TASK DESCRIPTION: Note how many lines in the entries below contain the string "computer", and answer with that number and no other text.

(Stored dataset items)

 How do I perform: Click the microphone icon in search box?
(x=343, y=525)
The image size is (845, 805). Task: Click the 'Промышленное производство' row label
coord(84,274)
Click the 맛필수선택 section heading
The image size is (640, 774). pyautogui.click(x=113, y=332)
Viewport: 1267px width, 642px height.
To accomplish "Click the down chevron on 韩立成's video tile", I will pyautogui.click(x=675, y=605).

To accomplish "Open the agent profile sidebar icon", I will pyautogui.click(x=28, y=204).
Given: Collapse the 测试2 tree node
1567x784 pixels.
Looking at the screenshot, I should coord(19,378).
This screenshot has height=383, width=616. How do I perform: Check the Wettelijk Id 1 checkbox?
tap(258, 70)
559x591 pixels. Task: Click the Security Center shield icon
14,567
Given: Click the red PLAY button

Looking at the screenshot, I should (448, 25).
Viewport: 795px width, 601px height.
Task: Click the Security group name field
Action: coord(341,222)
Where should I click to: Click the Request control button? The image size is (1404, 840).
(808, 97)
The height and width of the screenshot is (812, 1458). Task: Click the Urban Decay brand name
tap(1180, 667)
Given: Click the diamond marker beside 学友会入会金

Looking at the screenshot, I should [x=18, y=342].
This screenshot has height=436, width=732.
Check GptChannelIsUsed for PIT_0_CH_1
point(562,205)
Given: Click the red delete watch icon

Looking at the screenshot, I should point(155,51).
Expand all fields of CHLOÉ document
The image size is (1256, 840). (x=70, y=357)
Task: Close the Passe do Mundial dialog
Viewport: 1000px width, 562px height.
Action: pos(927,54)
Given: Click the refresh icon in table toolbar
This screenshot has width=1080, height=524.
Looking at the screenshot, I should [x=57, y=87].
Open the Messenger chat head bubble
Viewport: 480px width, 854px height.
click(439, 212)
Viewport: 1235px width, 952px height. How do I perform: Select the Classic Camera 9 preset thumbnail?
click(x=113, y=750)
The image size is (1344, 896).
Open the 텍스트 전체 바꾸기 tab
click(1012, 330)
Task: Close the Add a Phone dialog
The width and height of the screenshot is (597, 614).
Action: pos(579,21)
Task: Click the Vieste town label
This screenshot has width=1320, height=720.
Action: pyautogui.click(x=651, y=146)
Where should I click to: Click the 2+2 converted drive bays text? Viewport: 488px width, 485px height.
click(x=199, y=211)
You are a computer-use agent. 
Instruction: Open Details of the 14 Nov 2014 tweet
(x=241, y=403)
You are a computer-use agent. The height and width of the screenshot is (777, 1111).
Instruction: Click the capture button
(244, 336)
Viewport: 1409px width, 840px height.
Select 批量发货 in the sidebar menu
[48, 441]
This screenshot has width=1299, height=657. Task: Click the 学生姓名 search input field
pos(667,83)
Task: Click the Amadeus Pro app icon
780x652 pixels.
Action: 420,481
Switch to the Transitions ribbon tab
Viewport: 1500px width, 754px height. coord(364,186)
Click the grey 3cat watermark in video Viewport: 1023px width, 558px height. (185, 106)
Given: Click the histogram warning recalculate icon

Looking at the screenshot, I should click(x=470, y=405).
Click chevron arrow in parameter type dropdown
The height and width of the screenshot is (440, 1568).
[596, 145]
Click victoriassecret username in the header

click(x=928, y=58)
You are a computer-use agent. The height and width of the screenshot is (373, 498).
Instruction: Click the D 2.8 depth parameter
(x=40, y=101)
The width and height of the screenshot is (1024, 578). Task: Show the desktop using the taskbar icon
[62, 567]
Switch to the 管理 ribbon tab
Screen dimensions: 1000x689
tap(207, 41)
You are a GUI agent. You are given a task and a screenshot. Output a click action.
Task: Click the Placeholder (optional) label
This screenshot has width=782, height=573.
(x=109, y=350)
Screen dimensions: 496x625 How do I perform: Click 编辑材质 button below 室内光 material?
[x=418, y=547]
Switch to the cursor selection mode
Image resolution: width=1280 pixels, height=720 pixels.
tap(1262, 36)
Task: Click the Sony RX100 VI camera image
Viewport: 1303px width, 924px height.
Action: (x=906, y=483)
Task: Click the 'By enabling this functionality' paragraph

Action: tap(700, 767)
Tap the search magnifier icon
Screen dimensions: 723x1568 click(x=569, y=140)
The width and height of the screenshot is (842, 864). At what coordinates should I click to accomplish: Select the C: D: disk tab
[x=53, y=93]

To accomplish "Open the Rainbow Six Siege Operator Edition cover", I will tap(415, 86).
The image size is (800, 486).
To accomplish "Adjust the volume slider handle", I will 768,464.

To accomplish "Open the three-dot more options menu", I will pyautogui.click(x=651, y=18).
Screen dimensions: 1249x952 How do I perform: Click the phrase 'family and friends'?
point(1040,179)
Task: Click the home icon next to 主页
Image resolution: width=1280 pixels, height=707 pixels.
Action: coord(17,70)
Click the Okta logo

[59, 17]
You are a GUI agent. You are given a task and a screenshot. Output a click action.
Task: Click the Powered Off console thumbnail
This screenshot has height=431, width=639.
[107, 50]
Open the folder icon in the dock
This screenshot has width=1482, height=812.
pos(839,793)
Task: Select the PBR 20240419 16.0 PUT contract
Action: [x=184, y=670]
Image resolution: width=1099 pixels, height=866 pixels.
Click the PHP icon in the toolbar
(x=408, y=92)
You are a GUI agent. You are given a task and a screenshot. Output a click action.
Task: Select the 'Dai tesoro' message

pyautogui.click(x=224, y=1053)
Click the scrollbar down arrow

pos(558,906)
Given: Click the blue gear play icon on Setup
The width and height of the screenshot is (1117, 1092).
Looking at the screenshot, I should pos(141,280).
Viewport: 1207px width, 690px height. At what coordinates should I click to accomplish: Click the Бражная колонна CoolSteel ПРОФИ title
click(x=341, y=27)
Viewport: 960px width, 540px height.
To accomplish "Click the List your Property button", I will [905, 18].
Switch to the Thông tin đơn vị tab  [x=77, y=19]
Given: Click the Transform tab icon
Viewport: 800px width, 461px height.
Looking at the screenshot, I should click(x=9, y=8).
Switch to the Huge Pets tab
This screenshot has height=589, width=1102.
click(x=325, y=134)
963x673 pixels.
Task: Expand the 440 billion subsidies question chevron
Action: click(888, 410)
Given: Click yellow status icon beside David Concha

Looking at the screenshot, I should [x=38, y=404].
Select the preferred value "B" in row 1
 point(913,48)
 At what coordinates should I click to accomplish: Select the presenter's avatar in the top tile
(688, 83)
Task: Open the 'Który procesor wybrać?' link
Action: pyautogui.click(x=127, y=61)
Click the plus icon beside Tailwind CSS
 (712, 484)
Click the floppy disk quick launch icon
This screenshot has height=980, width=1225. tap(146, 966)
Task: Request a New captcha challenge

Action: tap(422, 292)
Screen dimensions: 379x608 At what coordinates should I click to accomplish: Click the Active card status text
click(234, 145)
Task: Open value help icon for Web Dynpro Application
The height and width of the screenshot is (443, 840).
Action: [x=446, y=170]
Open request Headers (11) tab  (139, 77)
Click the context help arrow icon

THE COMPLETED TASK: 3